On dit toujours que les cordonniers sont les plus mal chaussés…L’adage s’applique aussi, sans surprise, aux médecins. Tâches administratives, poids des responsabilités, isolement, manque de moyens, insécurité, addiction, maladie, épuisement, les médecins sont confrontés à toujours plus de difficultés et se retrouvent bien souvent sur le fil du rasoir. Plusieurs initiatives sont mises en place pour leur venir en aide.

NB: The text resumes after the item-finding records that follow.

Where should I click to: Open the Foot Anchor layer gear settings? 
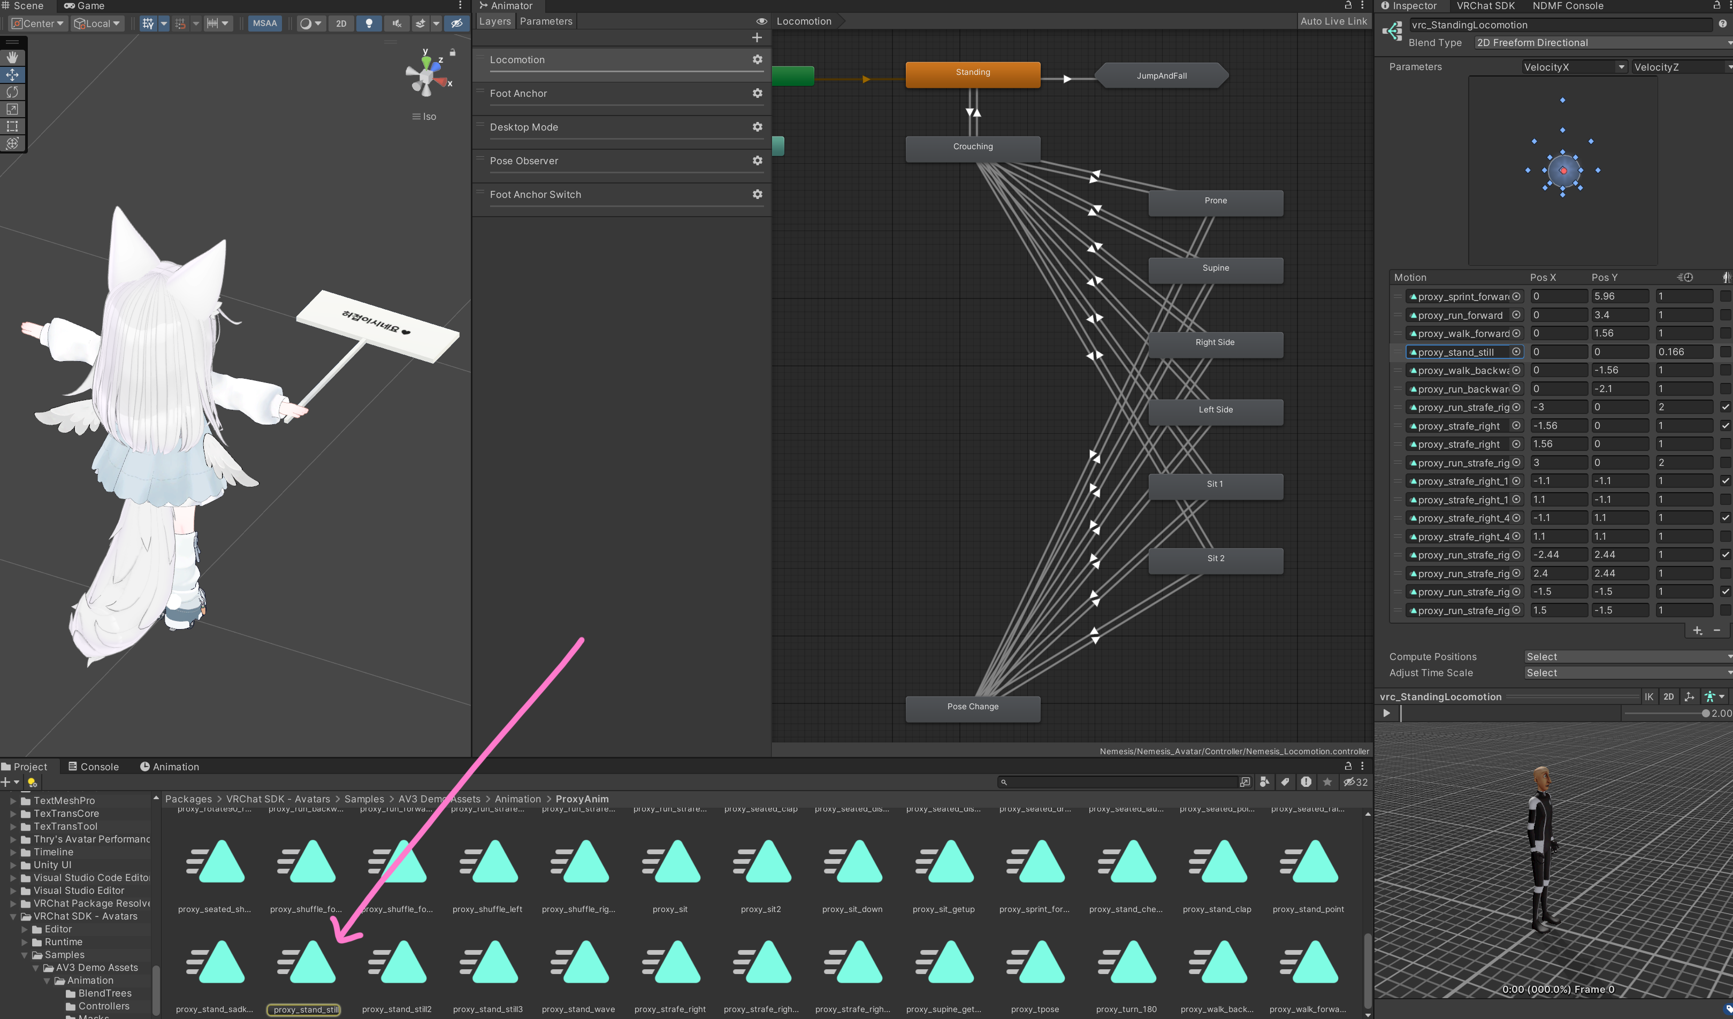coord(757,93)
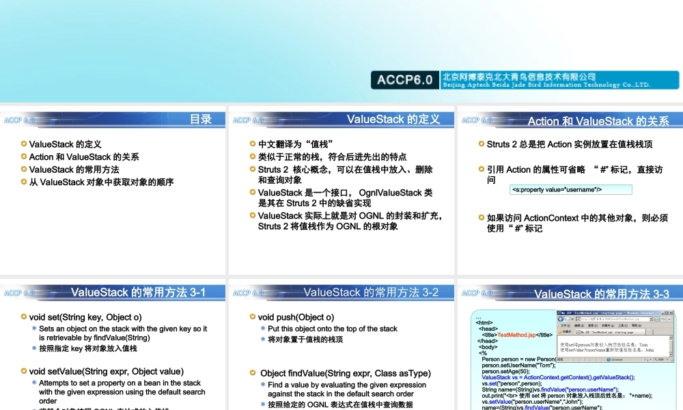Click the orange bullet beside ValueStack 的定义
Viewport: 683px width, 410px height.
(x=24, y=145)
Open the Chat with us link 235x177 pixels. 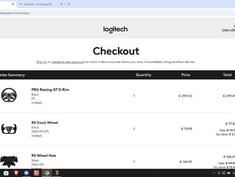click(228, 30)
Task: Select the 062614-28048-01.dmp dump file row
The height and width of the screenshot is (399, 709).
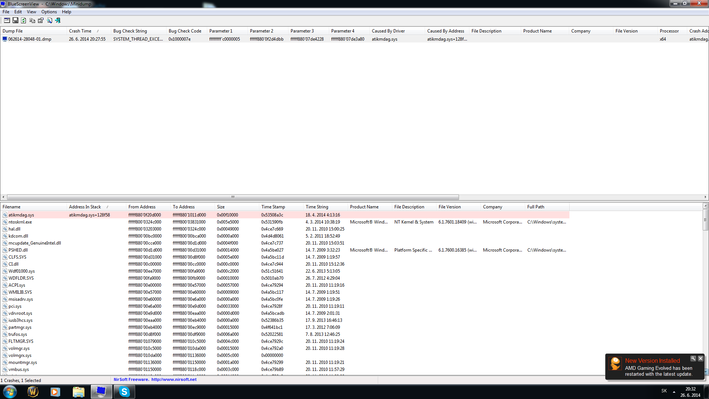Action: pos(30,39)
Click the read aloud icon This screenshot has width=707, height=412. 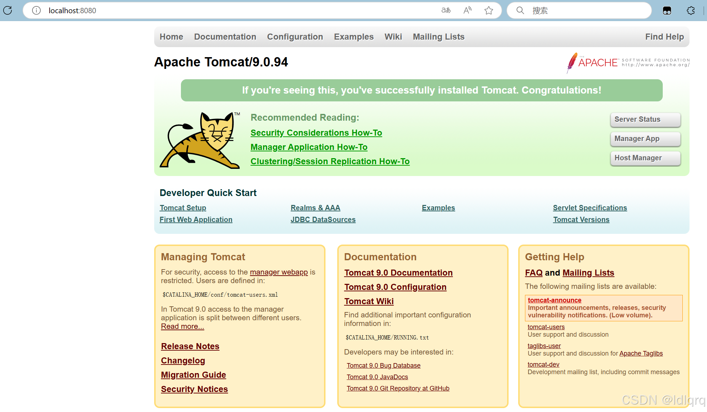(467, 10)
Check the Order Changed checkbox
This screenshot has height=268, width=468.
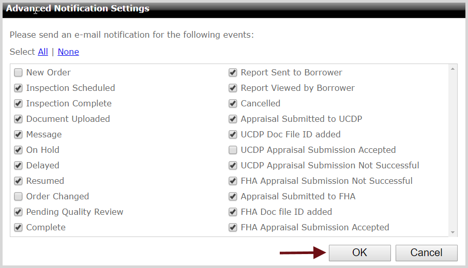[19, 197]
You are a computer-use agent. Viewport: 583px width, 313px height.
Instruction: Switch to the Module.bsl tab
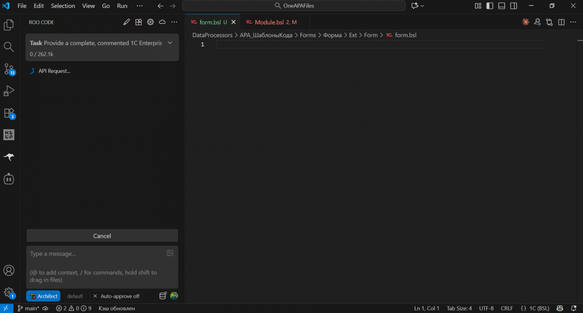(x=272, y=22)
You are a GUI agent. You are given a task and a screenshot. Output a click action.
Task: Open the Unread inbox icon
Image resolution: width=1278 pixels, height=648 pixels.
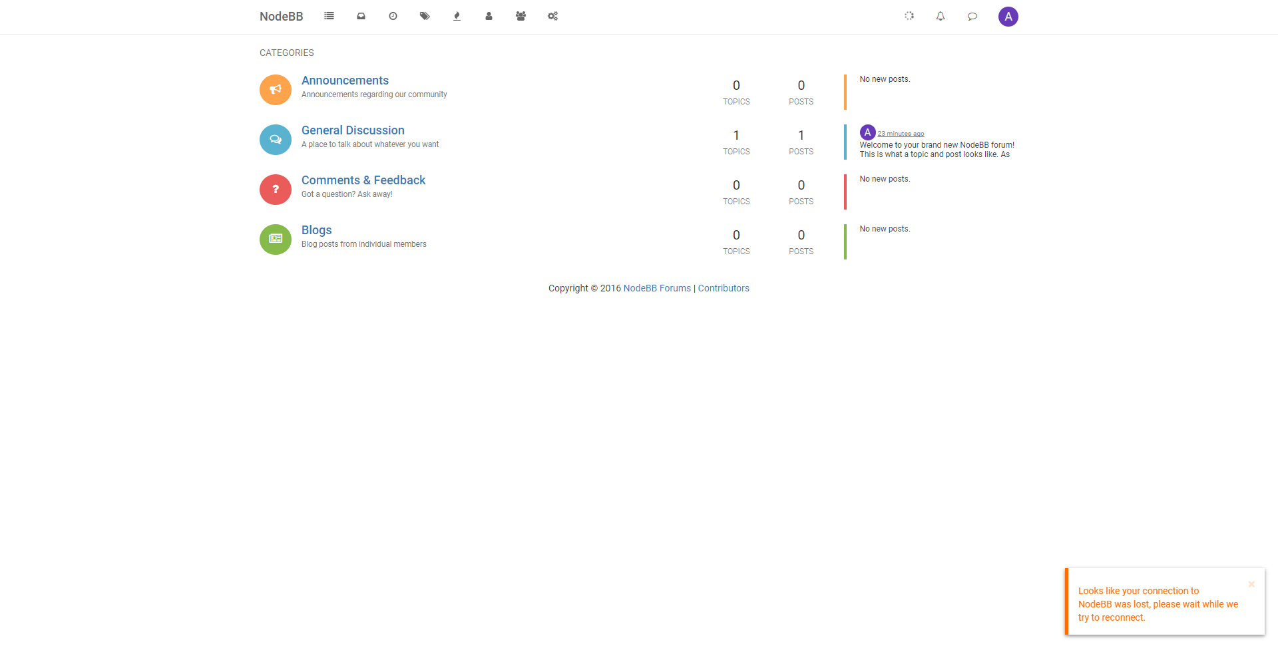pyautogui.click(x=361, y=16)
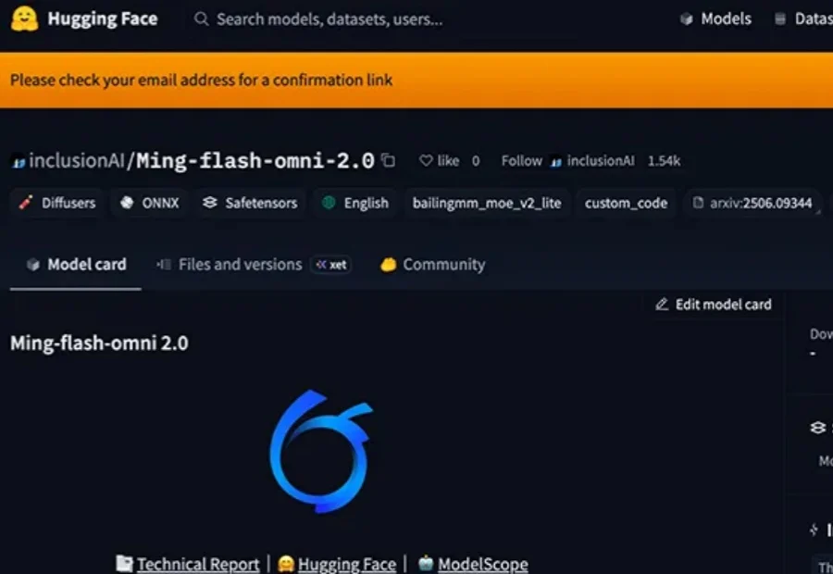Switch to the Files and versions tab
Image resolution: width=833 pixels, height=574 pixels.
(x=240, y=265)
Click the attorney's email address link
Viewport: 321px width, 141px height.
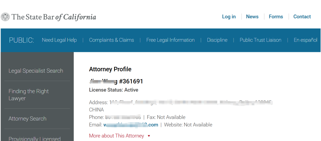[130, 125]
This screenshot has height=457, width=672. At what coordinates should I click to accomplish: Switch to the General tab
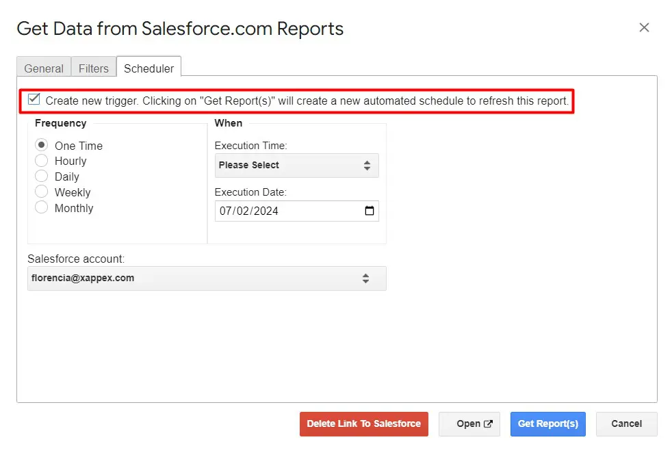click(x=44, y=68)
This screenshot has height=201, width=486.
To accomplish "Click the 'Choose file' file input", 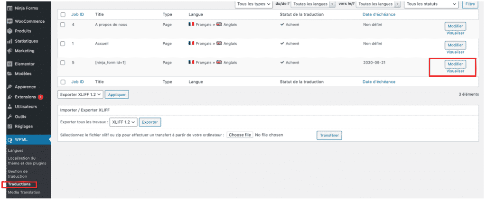I will 240,135.
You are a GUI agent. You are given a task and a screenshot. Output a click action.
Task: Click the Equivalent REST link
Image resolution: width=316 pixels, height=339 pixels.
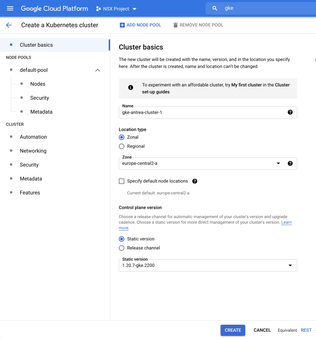click(306, 330)
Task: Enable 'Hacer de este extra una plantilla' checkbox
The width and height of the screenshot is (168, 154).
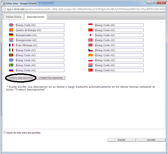Action: pyautogui.click(x=4, y=132)
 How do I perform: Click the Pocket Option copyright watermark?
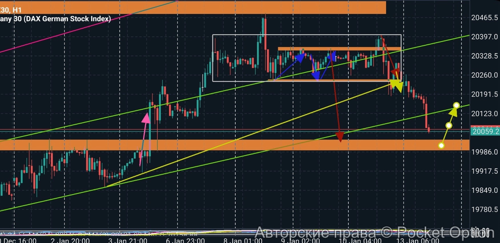pos(374,232)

Forte de son "succès", l’association MOTS (Médecin-Organisation-Travail-Santé) lancée il y a un an en Haute-Garonne pour aider les médecins au bord du burn-out, va s’étendre à deux autres régions, Midi-Pyrénées et Languedoc-Roussillon.
"Entraide confraternelle"
A l’origine du projet, le Dr Philippe About, généraliste à Toulouse, qui, avec plusieurs de ses confrères, a proposé de mettre en place une structure d’"entraide confraternelle". C’est ainsi que la plateforme a vu le jour, inspiré d’un modèle catalan. Depuis une dizaine d’années, les médecins espagnols sont en effet soignés dans une unité de soins confidentielle qui leur est dédiée sur les hauteurs de Barcelone. Le dispositif est financé le conseil de l’Ordre des médecins de Haute-Garonne mais en est tout à fait “indépendant”, tient à préciser le Dr About, président de MOTS.
“Nous avons été choqués d’apprendre que nous étions la catégorie socio-professionnelle la plus exposée aux suicides, après les policiers, raconte le Dr About pour justifier son engagement. Nous avions également été touchés par deux suicides dans le département. On a donc décidé de mettre en place une structure pour lutter contre l’épuisement professionnel et l’isolement des médecins, “quels qu’ils soient” et “quelque soit la difficulté qu’ils traversent”.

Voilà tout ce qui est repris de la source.